WORK TASK:
Beginning with the first line of the data below, reproduce every line unchanged, ending with the line that holds "Bienestar (734, 920)".

[Saved data entries]
########################################
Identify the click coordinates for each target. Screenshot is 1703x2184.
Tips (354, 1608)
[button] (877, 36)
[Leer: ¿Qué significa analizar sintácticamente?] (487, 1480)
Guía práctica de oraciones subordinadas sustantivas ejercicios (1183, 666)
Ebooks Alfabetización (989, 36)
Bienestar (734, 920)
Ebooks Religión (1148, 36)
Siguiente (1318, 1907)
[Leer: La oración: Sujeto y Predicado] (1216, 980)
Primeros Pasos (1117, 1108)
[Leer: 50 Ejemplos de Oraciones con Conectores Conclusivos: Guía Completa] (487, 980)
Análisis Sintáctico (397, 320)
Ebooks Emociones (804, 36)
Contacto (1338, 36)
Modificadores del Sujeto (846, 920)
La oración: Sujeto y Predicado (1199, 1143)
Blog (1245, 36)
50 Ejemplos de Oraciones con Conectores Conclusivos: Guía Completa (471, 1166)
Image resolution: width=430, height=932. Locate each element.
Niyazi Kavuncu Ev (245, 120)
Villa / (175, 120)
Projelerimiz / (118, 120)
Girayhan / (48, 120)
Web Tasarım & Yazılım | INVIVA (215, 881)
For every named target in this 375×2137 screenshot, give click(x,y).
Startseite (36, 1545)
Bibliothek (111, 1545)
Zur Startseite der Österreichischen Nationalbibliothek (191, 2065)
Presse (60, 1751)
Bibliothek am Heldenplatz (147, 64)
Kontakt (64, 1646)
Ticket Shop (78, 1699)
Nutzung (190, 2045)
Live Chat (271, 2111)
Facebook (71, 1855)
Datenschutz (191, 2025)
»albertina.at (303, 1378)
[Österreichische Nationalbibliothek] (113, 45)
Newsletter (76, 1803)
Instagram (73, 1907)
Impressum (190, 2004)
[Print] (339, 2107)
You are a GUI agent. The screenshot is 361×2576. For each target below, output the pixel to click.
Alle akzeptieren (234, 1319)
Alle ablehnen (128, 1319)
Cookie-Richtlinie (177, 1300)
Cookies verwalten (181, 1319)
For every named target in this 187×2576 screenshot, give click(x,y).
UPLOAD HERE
########################################
ANSWER SPACE:
Identify the click coordinates for each target. Screenshot is 1703x2184.
Tips (354, 1608)
[button] (877, 36)
[Leer: ¿Qué significa analizar sintácticamente?] (487, 1480)
Guía práctica de oraciones subordinadas sustantivas ejercicios (1183, 666)
Ebooks Alfabetización (989, 36)
Bienestar (734, 920)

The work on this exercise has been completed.